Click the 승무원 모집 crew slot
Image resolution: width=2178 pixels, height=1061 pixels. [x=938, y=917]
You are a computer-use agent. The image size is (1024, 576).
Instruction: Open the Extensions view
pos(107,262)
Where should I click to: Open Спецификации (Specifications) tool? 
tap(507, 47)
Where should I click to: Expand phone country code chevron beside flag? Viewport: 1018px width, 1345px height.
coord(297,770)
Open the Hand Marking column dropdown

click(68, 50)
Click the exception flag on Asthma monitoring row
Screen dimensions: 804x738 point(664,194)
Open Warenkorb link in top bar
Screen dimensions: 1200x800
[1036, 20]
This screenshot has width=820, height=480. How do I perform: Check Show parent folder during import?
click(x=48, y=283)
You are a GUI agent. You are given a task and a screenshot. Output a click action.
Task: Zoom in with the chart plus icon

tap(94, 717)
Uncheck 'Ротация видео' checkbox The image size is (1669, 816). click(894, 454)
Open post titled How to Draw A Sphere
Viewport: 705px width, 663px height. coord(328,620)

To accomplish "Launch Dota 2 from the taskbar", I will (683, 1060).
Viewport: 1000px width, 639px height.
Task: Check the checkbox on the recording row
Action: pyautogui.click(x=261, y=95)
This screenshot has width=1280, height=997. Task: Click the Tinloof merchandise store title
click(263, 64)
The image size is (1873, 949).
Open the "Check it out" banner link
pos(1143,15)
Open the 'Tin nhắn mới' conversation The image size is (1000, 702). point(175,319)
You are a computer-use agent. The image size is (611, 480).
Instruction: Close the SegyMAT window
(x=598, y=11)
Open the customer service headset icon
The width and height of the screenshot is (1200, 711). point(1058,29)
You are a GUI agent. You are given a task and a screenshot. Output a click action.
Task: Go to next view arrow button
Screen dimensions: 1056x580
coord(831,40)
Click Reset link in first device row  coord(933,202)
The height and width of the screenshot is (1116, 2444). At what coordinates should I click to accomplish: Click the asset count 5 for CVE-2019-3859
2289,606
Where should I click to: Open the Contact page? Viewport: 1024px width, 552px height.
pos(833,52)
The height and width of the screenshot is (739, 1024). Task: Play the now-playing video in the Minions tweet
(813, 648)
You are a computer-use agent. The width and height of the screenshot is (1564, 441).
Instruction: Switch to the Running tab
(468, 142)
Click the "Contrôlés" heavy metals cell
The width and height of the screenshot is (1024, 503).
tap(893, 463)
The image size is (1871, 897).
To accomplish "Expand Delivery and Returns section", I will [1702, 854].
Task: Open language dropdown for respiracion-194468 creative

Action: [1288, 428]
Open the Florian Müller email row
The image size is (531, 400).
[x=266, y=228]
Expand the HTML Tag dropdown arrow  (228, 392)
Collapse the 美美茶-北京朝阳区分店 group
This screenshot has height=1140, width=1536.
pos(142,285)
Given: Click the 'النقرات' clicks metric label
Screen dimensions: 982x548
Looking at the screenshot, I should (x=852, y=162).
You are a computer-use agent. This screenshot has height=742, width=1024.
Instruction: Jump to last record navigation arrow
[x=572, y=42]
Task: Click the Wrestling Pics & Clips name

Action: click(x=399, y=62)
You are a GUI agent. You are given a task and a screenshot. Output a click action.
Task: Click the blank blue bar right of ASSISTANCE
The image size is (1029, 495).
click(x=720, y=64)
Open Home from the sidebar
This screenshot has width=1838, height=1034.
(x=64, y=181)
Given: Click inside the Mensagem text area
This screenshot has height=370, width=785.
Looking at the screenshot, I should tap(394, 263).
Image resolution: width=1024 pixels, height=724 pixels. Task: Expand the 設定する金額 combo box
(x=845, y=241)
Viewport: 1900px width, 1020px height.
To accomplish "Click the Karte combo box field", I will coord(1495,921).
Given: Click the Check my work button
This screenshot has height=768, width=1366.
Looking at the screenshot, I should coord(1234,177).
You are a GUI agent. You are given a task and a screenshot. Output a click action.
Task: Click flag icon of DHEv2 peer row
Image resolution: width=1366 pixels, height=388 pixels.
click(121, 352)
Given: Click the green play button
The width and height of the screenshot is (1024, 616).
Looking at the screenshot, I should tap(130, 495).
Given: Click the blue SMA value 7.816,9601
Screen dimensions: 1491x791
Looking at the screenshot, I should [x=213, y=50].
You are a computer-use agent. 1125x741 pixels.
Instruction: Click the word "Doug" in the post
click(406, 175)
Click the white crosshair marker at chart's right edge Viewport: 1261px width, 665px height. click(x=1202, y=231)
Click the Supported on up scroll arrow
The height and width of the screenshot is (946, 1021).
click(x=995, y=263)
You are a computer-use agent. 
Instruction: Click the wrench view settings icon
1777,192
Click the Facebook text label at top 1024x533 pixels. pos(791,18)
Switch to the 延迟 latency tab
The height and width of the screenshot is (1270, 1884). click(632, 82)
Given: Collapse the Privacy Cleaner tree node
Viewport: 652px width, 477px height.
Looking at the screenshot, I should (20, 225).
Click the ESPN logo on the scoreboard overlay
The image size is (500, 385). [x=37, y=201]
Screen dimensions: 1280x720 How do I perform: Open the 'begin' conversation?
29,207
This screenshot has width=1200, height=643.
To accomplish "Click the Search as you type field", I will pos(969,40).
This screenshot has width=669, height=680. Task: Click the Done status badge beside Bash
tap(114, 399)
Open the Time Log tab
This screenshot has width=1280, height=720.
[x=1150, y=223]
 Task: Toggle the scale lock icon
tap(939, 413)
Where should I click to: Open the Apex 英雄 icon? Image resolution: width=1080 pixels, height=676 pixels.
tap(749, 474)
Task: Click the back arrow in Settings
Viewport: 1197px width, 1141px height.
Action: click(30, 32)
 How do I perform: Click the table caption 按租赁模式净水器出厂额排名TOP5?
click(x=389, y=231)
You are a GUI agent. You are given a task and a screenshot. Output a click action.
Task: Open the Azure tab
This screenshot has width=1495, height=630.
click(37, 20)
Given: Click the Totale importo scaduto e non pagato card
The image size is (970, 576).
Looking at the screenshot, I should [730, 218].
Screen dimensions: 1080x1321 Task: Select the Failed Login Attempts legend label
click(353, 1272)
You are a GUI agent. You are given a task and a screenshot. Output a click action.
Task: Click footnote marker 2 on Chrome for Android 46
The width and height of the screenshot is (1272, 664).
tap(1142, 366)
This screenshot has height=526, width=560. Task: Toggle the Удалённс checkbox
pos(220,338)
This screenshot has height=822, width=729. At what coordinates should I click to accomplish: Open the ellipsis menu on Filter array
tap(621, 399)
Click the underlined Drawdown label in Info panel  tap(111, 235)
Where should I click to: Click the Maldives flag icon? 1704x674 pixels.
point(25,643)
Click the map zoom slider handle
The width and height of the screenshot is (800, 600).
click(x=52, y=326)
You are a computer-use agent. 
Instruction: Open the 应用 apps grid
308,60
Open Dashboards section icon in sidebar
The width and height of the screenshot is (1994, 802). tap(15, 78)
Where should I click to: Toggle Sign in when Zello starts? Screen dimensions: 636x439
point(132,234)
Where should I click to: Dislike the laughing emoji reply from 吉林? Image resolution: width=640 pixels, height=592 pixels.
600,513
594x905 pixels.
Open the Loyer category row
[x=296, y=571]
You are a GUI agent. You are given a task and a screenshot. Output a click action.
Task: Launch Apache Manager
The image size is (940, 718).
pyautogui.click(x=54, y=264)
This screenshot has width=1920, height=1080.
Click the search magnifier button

—————

WHAT IS EXPECTED: Please output all of the entries without changing a single character.

RESULT FOR THIS TASK:
Click the 승무원 모집 crew slot
Image resolution: width=2178 pixels, height=1061 pixels. [x=938, y=917]
You are a computer-use agent. The image size is (1024, 576).
Instruction: Open the Extensions view
pos(107,262)
Where should I click to: Open Спецификации (Specifications) tool? 
tap(507, 47)
Where should I click to: Expand phone country code chevron beside flag? Viewport: 1018px width, 1345px height.
coord(297,770)
Open the Hand Marking column dropdown

click(68, 50)
Click the exception flag on Asthma monitoring row
Screen dimensions: 804x738 point(664,194)
Open Warenkorb link in top bar
Screen dimensions: 1200x800
[1036, 20]
This screenshot has width=820, height=480. How do I perform: Check Show parent folder during import?
click(x=48, y=283)
You are a GUI agent. You are given a task and a screenshot. Output a click action.
Task: Zoom in with the chart plus icon

tap(94, 717)
Uncheck 'Ротация видео' checkbox The image size is (1669, 816). click(894, 454)
Open post titled How to Draw A Sphere
Viewport: 705px width, 663px height. coord(328,620)

To accomplish "Launch Dota 2 from the taskbar", I will (683, 1060).
Viewport: 1000px width, 639px height.
Task: Check the checkbox on the recording row
Action: pyautogui.click(x=261, y=95)
This screenshot has width=1280, height=997. Task: Click the Tinloof merchandise store title
click(263, 64)
The image size is (1873, 949).
Open the "Check it out" banner link
pos(1143,15)
Open the 'Tin nhắn mới' conversation The image size is (1000, 702). point(175,319)
You are a computer-use agent. The image size is (611, 480).
Instruction: Close the SegyMAT window
(x=598, y=11)
Open the customer service headset icon
The width and height of the screenshot is (1200, 711). point(1058,29)
You are a GUI agent. You are given a task and a screenshot. Output a click action.
Task: Go to next view arrow button
Screen dimensions: 1056x580
coord(831,40)
Click Reset link in first device row  coord(933,202)
The height and width of the screenshot is (1116, 2444). At what coordinates should I click to accomplish: Click the asset count 5 for CVE-2019-3859
2289,606
Where should I click to: Open the Contact page? Viewport: 1024px width, 552px height.
pos(833,52)
The height and width of the screenshot is (739, 1024). Task: Play the now-playing video in the Minions tweet
(813, 648)
You are a computer-use agent. The width and height of the screenshot is (1564, 441).
Instruction: Switch to the Running tab
(468, 142)
Click the "Contrôlés" heavy metals cell
The width and height of the screenshot is (1024, 503).
tap(893, 463)
The image size is (1871, 897).
To accomplish "Expand Delivery and Returns section", I will [1702, 854].
Task: Open language dropdown for respiracion-194468 creative

Action: [1288, 428]
Open the Florian Müller email row
The image size is (531, 400).
[x=266, y=228]
Expand the HTML Tag dropdown arrow  (228, 392)
Collapse the 美美茶-北京朝阳区分店 group
This screenshot has height=1140, width=1536.
pos(142,285)
Given: Click the 'النقرات' clicks metric label
Screen dimensions: 982x548
Looking at the screenshot, I should (x=852, y=162).
You are a computer-use agent. This screenshot has height=742, width=1024.
Instruction: Jump to last record navigation arrow
[x=572, y=42]
Task: Click the Wrestling Pics & Clips name

Action: click(x=399, y=62)
You are a GUI agent. You are given a task and a screenshot. Output a click action.
Task: Click the blank blue bar right of ASSISTANCE
The image size is (1029, 495).
click(x=720, y=64)
Open Home from the sidebar
This screenshot has width=1838, height=1034.
(x=64, y=181)
Given: Click inside the Mensagem text area
This screenshot has height=370, width=785.
Looking at the screenshot, I should tap(394, 263).
Image resolution: width=1024 pixels, height=724 pixels. Task: Expand the 設定する金額 combo box
(x=845, y=241)
Viewport: 1900px width, 1020px height.
To accomplish "Click the Karte combo box field", I will coord(1495,921).
Given: Click the Check my work button
This screenshot has height=768, width=1366.
Looking at the screenshot, I should coord(1234,177).
You are a GUI agent. You are given a task and a screenshot. Output a click action.
Task: Click flag icon of DHEv2 peer row
Image resolution: width=1366 pixels, height=388 pixels.
click(121, 352)
Given: Click the green play button
The width and height of the screenshot is (1024, 616).
Looking at the screenshot, I should tap(130, 495).
Given: Click the blue SMA value 7.816,9601
Screen dimensions: 1491x791
Looking at the screenshot, I should [x=213, y=50].
You are a computer-use agent. 1125x741 pixels.
Instruction: Click the word "Doug" in the post
click(406, 175)
Click the white crosshair marker at chart's right edge Viewport: 1261px width, 665px height. click(x=1202, y=231)
Click the Supported on up scroll arrow
The height and width of the screenshot is (946, 1021).
click(x=995, y=263)
You are a computer-use agent. 
Instruction: Click the wrench view settings icon
1777,192
Click the Facebook text label at top 1024x533 pixels. pos(791,18)
Switch to the 延迟 latency tab
The height and width of the screenshot is (1270, 1884). click(632, 82)
Given: Collapse the Privacy Cleaner tree node
Viewport: 652px width, 477px height.
Looking at the screenshot, I should (20, 225).
Click the ESPN logo on the scoreboard overlay
The image size is (500, 385). [x=37, y=201]
Screen dimensions: 1280x720 How do I perform: Open the 'begin' conversation?
29,207
This screenshot has width=1200, height=643.
To accomplish "Click the Search as you type field", I will pos(969,40).
This screenshot has width=669, height=680. Task: Click the Done status badge beside Bash
tap(114, 399)
Open the Time Log tab
This screenshot has width=1280, height=720.
[x=1150, y=223]
 Task: Toggle the scale lock icon
tap(939, 413)
Where should I click to: Open the Apex 英雄 icon? Image resolution: width=1080 pixels, height=676 pixels.
tap(749, 474)
Task: Click the back arrow in Settings
Viewport: 1197px width, 1141px height.
Action: click(30, 32)
 How do I perform: Click the table caption 按租赁模式净水器出厂额排名TOP5?
click(x=389, y=231)
You are a GUI agent. You are given a task and a screenshot. Output a click action.
Task: Open the Azure tab
This screenshot has width=1495, height=630.
click(37, 20)
Given: Click the Totale importo scaduto e non pagato card
The image size is (970, 576).
Looking at the screenshot, I should [730, 218].
Screen dimensions: 1080x1321 Task: Select the Failed Login Attempts legend label
click(353, 1272)
You are a GUI agent. You are given a task and a screenshot. Output a click action.
Task: Click footnote marker 2 on Chrome for Android 46
The width and height of the screenshot is (1272, 664).
tap(1142, 366)
This screenshot has height=526, width=560. Task: Toggle the Удалённс checkbox
pos(220,338)
This screenshot has height=822, width=729. At what coordinates should I click to accomplish: Open the ellipsis menu on Filter array
tap(621, 399)
Click the underlined Drawdown label in Info panel  tap(111, 235)
Where should I click to: Click the Maldives flag icon? 1704x674 pixels.
point(25,643)
Click the map zoom slider handle
The width and height of the screenshot is (800, 600).
click(x=52, y=326)
You are a computer-use agent. 
Instruction: Open the 应用 apps grid
308,60
Open Dashboards section icon in sidebar
The width and height of the screenshot is (1994, 802). tap(15, 78)
Where should I click to: Toggle Sign in when Zello starts? Screen dimensions: 636x439
point(132,234)
Where should I click to: Dislike the laughing emoji reply from 吉林? Image resolution: width=640 pixels, height=592 pixels.
600,513
594x905 pixels.
Open the Loyer category row
[x=296, y=571]
You are a GUI agent. You are given a task and a screenshot. Output a click action.
Task: Launch Apache Manager
The image size is (940, 718).
pyautogui.click(x=54, y=264)
This screenshot has width=1920, height=1080.
Click the search magnifier button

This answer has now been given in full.